### SÉRIE DE CONSIGNES:
1. D'après l'extrait sur la littéraTube, sur quelle station Christophe Fiat a-t-il réalisé de nombreuses pièces radiophoniques ?
2. Dans l'extrait sur la littéraTube, reformulez sous forme de liste le paragraphe qui commence par « Sartre dans Qu'est-ce que la littérature ? » en conservant ses informations principales.
3. Rédigez la suite de l'extrait sur la littéraTube à partir de sa dernière phrase.

### SECTION DU DOCUMENT:
_ _ _ _ _

Qu’est-ce que la littéraTube ? donc… Le lecteur chagrin aura beau jeu de dénoncer dans ce titre l’homophonie facile et l’immodestie assumée d’un argument d’autorité gratifiant. Cependant, si la référence à Sartre s’impose, c’est qu’il a précisément pensé, en une réflexion séminale, le débord par le geste littéraire de l’objet-livre. Christophe Fiat, poète-performeur, le rappelle :
Sartre dans Qu’est-ce que la littérature ? conseille aux écrivains d’avoir recours à des méthodes étrangères comme les pièces radiophoniques – j’en ai fait de nombreuses, invité par Blandine Masson sur France Culture – et William S. Burroughs, à la même époque, dans La révolution électronique revendique une littérature faite sur magnétophone afin d’être diffusée dans les rues pour alarmer ou violenter les États qui pour lui sont tous des dictatures dissimulées. Mais aussi Gide, pour qui le théâtre était une manière de sortir du livre (il faudrait comparer la version sotie des Caves du Vatican et sa version théâtre) (2010).

_ _ _ _ _

### EXTRAIT DE DONNÉES:
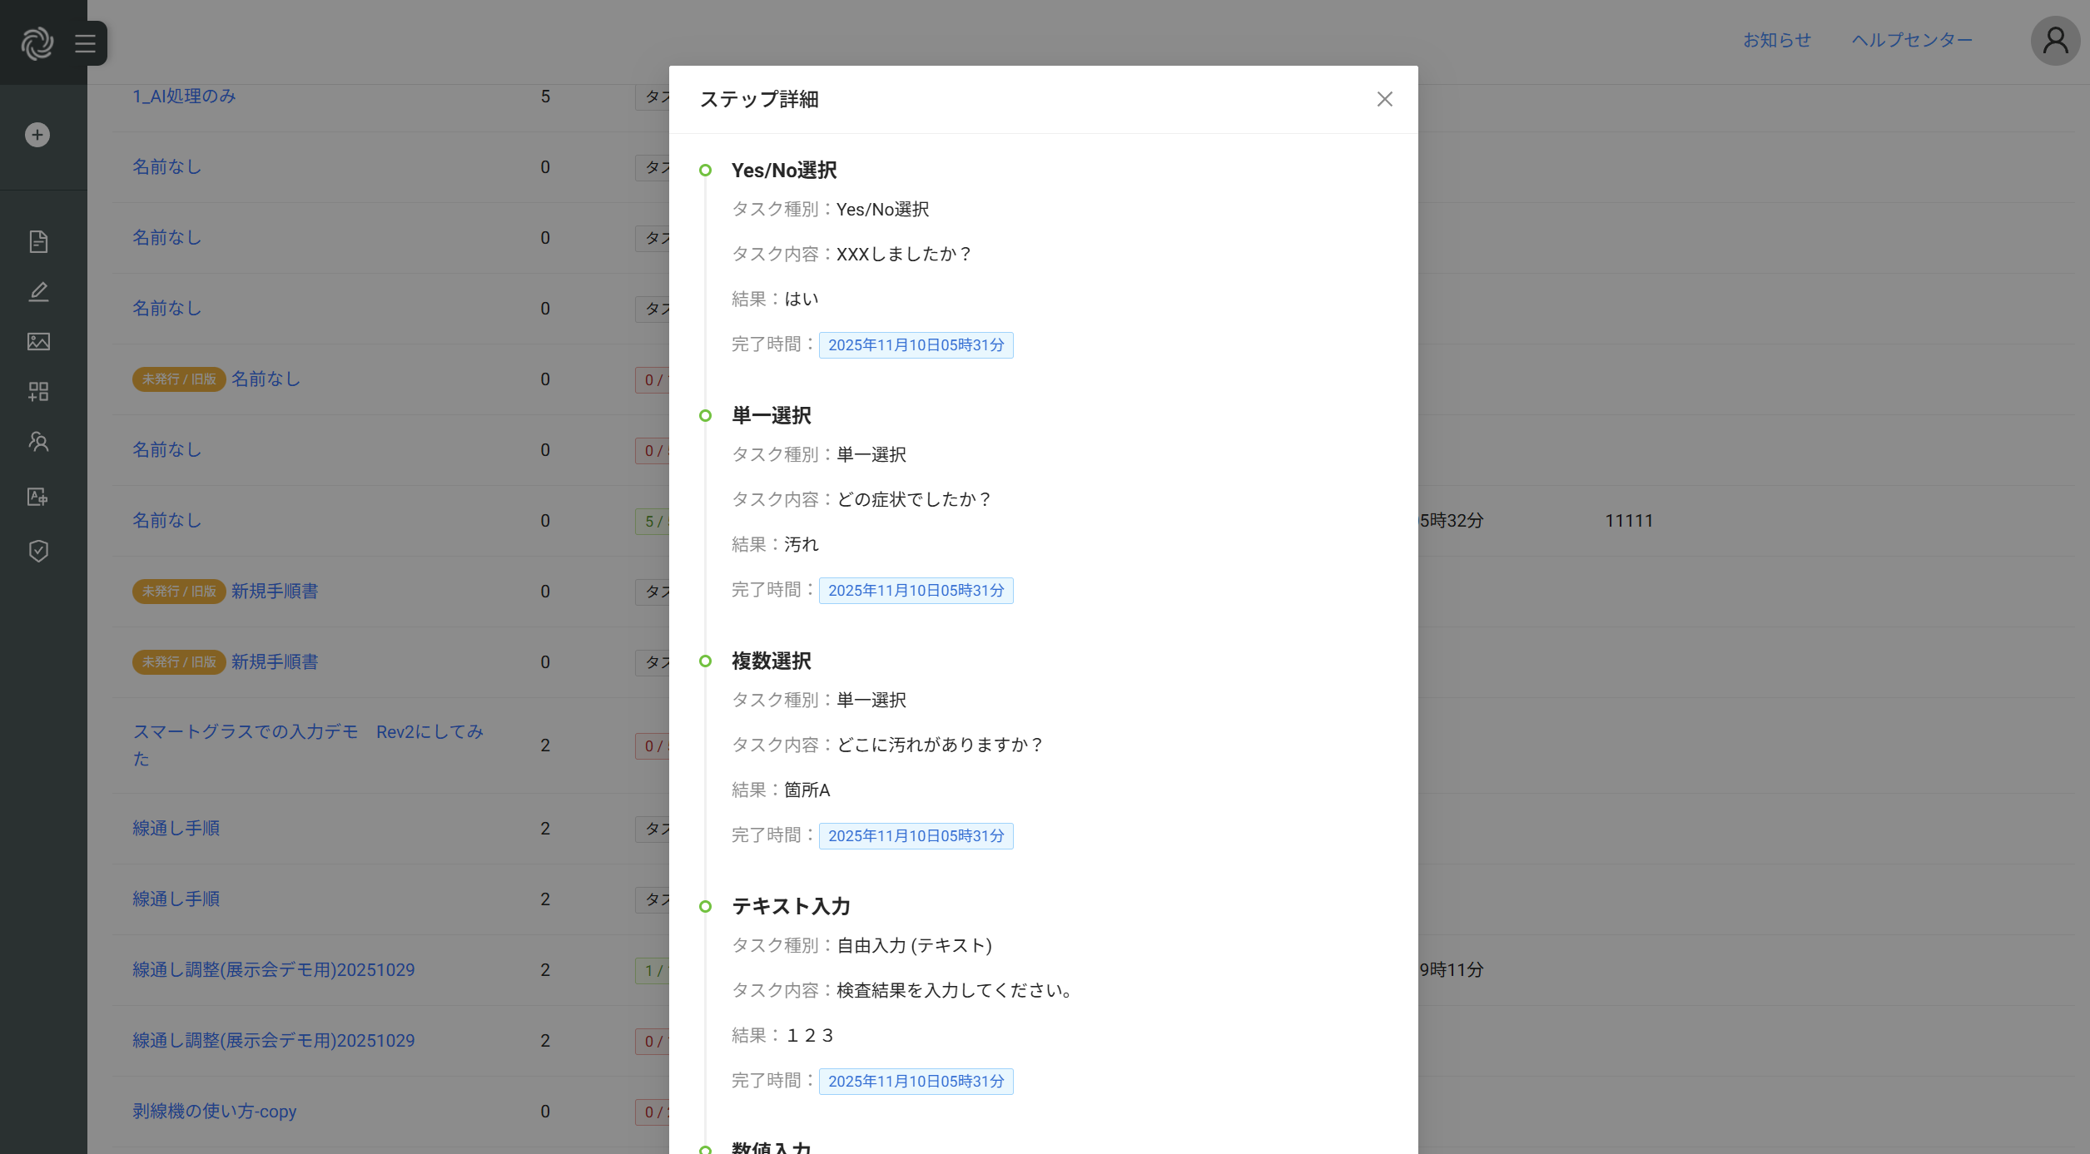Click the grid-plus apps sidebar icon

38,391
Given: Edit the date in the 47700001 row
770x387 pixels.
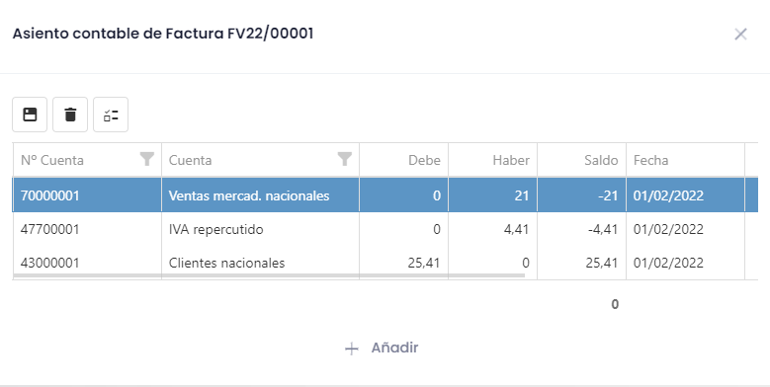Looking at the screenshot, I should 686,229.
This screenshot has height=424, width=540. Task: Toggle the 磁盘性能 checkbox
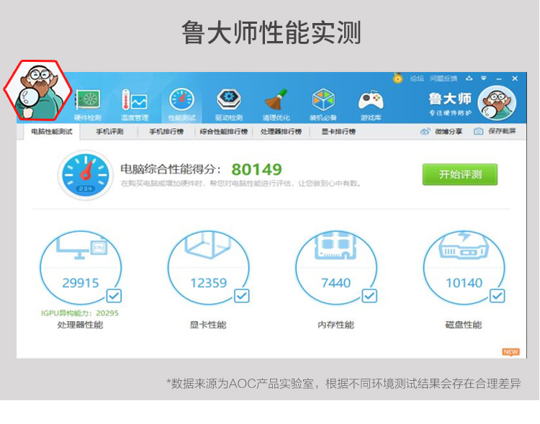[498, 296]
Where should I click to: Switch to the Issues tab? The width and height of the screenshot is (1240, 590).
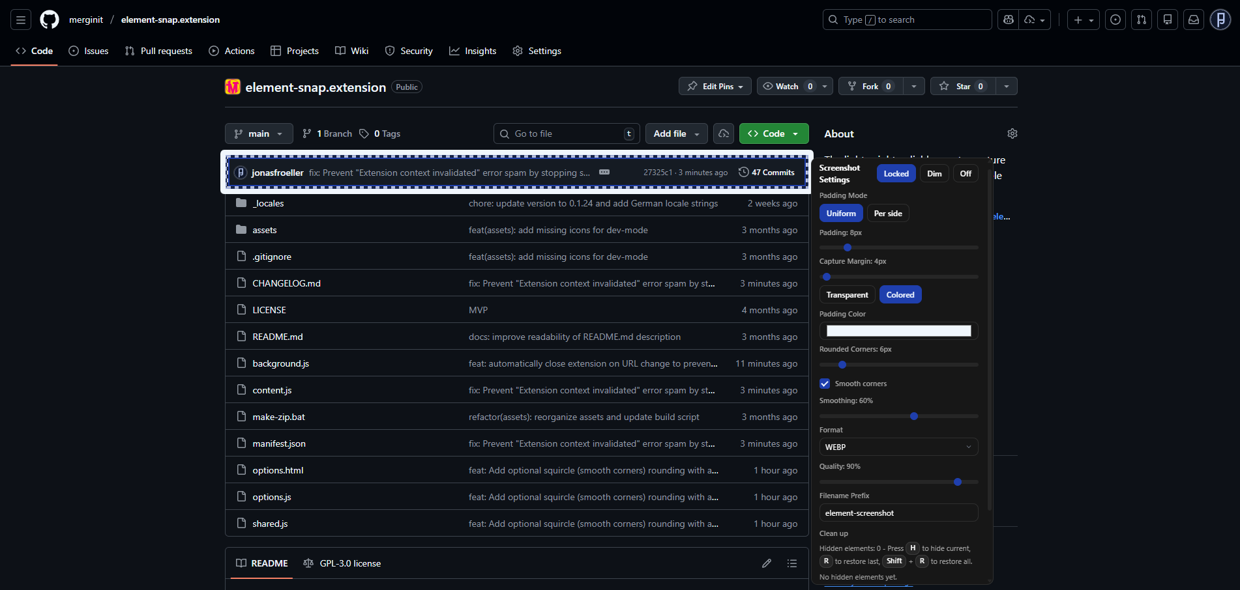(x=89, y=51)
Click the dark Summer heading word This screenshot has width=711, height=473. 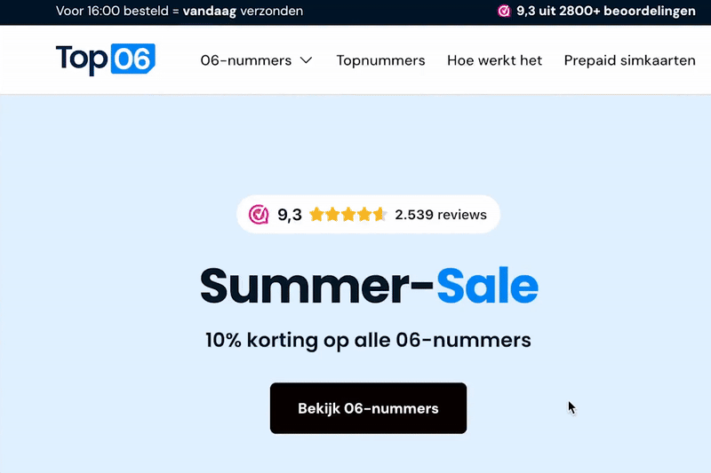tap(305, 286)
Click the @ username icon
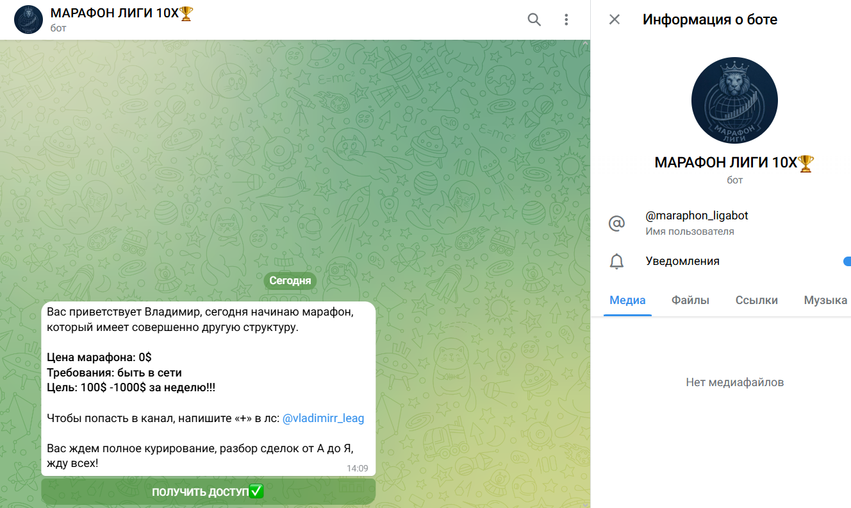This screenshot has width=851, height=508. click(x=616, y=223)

_ _ _ _ _

### RÉPONSES:
1. Sur France Culture.

2.
- Dans *Qu'est-ce que la littérature ?*, Sartre conseille aux écrivains de recourir à des méthodes étrangères, comme les pièces radiophoniques. Christophe Fiat en a réalisé de nombreuses sur France Culture, à l'invitation de Blandine Masson.
- À la même époque, William S. Burroughs revendique dans *La révolution électronique* une littérature enregistrée sur magnétophone. Elle est destinée à être diffusée dans les rues pour alarmer ou violenter les États, qu'il considère tous comme des dictatures dissimulées.
- Pour Gide, le théâtre était une manière de sortir du livre. Il faudrait comparer la version sotie des *Caves du Vatican* et sa version théâtrale.

3.
Origines
La littérature au format numérique d’une part, audiovisuel d’autre part, ne s’invente pas avec YouTube. Elle prend la suite de pratiques apparues au XXe siècle, qui se sont développées de façon exponentielle, suivant l’évolution des moyens technologiques d’écriture et d’enregistrement, que l’on réunit parfois sous le terme générique de « littératures technologiques » ou de « littérature expérimentale » : « une littérature fondée sur l’expérimentation d’appareils nouveaux dont l’utilisation entraîne l’expérimentation de nouveaux procédés d’écriture » (Krzywkowski 2010). C’est, dès le début du siècle dernier, vers le phonographe et le cinématographe que certains poètes se tournent, y voyant, à l’instar d’Apollinaire, l’avenir d’une poésie à la recherche d’un « lyrisme tout neuf » :
Il eût été étrange qu’à une époque où l’art populaire par excellence, le cinéma, est un livre d’images, les poètes n’eussent pas essayé de composer des images pour les esprits méditatifs et plus raffinés qui ne se contentent point des imaginations grossières des fabricants de films. […] Ils veulent enfin, un jour, machiner la poésie comme on a machiné le monde. Ils veulent être les premiers à fournir un lyrisme tout neuf à ces nouveaux moyens d’expression qui ajoutent à l’art le mouvement et qui sont le phonographe et le cinéma (1991).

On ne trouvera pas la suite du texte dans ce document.